What Is a Tax Preference Item/
A tax preference item is a type of income, normally received tax-free, that may trigger the alternative minimum tax (AMT) for taxpayers. Tax preference items include interest on private activity municipal-bonds, qualifying exclusions for small business stock, and excess intangible drilling costs for oil and gas - if the amount of these items exceeds 40% of AMT income. Tax preference items are added to the amount of AMT income in the IRS' tax formula.
Understanding Tax Preference Items
Alternative minimum tax (AMT) is the least tax that an individual or corporation must pay after all eligible exclusions, credits, and deductions have been taken. AMT is a mandatary supplement tax alternative to the standard income tax. It uses many common itemized deductions and, therefore, impacts high income earners mostly because it eliminates many of those deductions. A taxpayer that makes more than the AMT exemption amount and uses the deductions must calculate his taxes twice – one calculation for the regular income tax, and another for the AMT. Individuals that have an adjusted gross income higher than the exemption ($70,300 for single/head of households and $109,400 for married filing jointly, as of 2018) must calculate the AMT, and pay the higher of both taxes calculated.

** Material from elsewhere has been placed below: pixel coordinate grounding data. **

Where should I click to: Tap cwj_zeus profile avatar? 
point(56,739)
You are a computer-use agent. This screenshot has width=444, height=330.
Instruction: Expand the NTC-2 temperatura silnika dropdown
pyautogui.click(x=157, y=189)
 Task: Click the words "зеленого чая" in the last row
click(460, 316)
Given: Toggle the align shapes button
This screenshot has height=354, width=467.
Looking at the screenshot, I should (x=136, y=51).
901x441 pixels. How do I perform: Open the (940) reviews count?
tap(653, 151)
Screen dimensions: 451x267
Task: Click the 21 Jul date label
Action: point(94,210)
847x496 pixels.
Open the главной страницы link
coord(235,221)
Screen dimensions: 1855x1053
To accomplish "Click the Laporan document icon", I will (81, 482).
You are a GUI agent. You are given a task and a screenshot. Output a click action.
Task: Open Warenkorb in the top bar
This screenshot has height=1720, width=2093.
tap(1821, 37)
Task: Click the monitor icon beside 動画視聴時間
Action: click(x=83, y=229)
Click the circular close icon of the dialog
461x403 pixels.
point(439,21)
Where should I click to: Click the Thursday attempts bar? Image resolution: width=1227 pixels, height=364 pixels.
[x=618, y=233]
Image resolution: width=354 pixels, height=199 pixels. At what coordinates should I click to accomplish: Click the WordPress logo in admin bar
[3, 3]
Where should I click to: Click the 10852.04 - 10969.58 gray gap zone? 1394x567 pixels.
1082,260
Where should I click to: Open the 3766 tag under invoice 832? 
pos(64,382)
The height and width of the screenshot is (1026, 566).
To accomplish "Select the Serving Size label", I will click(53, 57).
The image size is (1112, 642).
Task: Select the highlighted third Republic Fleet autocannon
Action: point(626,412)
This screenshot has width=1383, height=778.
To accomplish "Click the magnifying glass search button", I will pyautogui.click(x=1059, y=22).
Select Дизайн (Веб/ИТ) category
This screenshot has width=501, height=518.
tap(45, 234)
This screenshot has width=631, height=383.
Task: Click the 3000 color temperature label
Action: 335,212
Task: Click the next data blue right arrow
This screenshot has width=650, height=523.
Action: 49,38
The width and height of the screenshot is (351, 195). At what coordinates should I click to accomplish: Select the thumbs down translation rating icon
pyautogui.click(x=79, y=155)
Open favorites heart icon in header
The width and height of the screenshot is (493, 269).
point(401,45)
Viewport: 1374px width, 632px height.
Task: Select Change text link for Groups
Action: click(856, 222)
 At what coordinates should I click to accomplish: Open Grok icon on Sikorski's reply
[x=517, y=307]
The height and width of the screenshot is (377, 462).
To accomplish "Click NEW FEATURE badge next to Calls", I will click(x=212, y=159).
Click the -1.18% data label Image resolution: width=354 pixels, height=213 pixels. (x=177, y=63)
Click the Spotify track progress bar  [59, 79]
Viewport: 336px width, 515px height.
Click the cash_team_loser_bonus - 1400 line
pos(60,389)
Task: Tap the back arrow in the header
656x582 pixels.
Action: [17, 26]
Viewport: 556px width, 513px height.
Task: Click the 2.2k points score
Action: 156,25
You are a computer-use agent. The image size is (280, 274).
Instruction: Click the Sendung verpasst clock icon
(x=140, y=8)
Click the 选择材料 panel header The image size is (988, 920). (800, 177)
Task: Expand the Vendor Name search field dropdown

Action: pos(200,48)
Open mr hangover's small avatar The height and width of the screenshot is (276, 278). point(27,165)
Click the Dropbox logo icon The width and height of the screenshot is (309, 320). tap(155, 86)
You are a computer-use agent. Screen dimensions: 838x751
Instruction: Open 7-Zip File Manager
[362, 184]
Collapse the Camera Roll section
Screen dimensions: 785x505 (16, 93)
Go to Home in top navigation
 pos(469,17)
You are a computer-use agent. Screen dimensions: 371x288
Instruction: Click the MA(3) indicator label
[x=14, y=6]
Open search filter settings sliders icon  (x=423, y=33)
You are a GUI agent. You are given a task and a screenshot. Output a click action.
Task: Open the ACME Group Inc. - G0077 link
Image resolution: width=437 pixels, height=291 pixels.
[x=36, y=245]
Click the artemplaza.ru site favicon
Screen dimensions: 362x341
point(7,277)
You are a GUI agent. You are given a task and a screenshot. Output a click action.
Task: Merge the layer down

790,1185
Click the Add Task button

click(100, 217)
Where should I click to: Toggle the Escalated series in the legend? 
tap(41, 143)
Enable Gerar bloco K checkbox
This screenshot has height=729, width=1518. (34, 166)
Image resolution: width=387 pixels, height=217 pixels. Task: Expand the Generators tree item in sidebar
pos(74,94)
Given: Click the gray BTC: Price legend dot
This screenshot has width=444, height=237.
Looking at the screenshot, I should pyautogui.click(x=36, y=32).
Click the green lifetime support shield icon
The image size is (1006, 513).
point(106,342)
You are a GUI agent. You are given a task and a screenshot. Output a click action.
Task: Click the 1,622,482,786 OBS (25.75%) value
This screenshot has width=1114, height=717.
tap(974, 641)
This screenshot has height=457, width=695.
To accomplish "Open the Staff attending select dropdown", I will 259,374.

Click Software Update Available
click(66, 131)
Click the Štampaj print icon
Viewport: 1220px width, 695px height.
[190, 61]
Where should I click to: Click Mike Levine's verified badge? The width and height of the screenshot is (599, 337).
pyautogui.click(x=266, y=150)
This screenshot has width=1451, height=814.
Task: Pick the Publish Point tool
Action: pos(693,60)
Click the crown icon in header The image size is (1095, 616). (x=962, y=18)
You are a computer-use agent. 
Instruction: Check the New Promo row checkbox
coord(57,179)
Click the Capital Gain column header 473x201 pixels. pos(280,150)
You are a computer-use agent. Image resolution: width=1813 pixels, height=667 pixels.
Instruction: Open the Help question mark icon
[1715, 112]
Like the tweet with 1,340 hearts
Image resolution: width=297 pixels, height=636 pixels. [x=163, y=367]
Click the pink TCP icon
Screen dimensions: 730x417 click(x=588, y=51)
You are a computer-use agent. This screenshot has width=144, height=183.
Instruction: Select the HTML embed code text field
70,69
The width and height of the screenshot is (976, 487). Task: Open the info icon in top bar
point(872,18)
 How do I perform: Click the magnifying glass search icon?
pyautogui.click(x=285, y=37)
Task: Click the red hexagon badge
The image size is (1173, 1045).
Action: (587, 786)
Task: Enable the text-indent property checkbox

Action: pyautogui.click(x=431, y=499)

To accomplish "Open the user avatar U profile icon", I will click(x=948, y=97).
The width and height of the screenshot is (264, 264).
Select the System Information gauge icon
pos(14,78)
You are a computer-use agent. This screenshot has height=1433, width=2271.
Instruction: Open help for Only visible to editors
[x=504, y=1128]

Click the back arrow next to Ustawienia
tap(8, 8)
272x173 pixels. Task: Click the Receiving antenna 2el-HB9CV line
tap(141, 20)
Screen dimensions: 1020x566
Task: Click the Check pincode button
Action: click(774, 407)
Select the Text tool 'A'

Items that must be included when calculating the alternative minimum tax are called tax preference items. The tax preference item is income that subjects an individual to the AMT, and is treated differently for regular tax and AMT purposes – it is excluded when calculating one's ordinary tax liability but is included when calculating one's liability for the alternative minimum tax. Thus, a tax preference item would be tax-deductible under normal circumstances but is not for purposes of the alternative minimum tax. If the amount of tax preference items exceeds a certain percentage of the taxpayer's income, the taxpayer must add these items back to his or her taxable income to compute the amount of tax owed, thus, creating a higher tax bill. To calculate the AMT, then, calculate the taxable income the usual way and then add back preference items for minimum tax purposes. Tax preference items include:
- Deductions for accelerated depreciation/depletion
- Net income from oil and gas properties
- Excess intangible drilling costs
- Interest on special private activity bonds reduced by any deduction (not allowable in computing the regular tax) which would have been allowable if such interest were included in gross income
- Qualifying exclusion for small business stock
- Capital gains from exercise of stock options
- Investment tax credits
Like the AMT itself, tax preference items are designed to prevent high-income taxpayers from avoiding too much income tax through participating in certain activities. For example, investors who own private-activity bonds (PAB) issued after August or September of 1986 must declare all income received from these bonds, minus investment expenses. This rule, thereby, prevents taxpayers from shielding all of their investment income in this type of bond issue.
- Tax preference items are special cases on income received that may be included in the calculation of the alternative minimum tax (AMT).
- AMT is designed to prevent certain taxpayers from escaping their fair share of tax liability through tax breaks such as with preferential items.
- Tax preference items may include net income from oil and gas deposits, deductions from accelerated depreciation, the exercise of stock options, and investment tax credits, among others.
To determine if they owe AMT, individuals can use tax software that automatically does the calculation, or they can fill out IRS Form 6251. This form takes medical expenses, home mortgage interest, and several other miscellaneous deductions into account to help tax filers determine if their deductions are past an overall limit set by the IRS.
The form also requests information on certain types of income such as on tax refunds, investment interest and interest from private activity bonds, as well as numbers corresponding with capital gains or losses related to the disposition of property. The IRS has specific formulas in place to determine which portion of these income and deductions the tax filers need to note on Form 6251, and it uses another set of formulas to determine how these numbers lead to AMTI.